(Word and item position data)
::::
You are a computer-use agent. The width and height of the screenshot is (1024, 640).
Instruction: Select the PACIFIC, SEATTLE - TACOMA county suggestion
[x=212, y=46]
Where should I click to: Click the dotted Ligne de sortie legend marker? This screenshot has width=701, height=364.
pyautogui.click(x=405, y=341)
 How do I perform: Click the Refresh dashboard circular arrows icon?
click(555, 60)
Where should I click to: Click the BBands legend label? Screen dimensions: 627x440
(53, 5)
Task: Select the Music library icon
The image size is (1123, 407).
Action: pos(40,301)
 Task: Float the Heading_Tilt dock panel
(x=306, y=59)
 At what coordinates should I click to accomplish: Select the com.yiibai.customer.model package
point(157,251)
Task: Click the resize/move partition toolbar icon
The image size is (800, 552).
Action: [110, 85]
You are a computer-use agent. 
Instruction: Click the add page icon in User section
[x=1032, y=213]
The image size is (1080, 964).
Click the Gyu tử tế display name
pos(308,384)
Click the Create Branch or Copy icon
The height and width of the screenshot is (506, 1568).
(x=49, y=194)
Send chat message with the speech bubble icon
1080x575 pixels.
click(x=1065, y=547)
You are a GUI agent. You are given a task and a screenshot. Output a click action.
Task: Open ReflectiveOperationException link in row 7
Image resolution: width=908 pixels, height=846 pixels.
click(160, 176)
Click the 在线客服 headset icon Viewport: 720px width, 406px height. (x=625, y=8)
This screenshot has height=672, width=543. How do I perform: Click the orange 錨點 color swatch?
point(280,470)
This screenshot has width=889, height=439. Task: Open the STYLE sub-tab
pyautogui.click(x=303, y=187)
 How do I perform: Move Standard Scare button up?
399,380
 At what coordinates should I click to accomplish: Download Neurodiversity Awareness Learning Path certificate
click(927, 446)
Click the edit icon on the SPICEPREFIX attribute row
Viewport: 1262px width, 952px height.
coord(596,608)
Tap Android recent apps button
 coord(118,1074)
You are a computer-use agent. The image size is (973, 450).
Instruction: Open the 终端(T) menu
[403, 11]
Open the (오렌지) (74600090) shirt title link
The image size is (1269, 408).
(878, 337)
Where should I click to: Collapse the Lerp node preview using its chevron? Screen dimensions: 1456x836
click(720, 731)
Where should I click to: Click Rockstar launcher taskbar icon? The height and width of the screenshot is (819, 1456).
::::
**What this task involves**: List every line in the entries above that contains the string "dimensions", matching case exactly.

**Exercise solution**:
Where should I click to: Click the BBands legend label? Screen dimensions: 627x440
Where should I click to: Collapse the Lerp node preview using its chevron? Screen dimensions: 1456x836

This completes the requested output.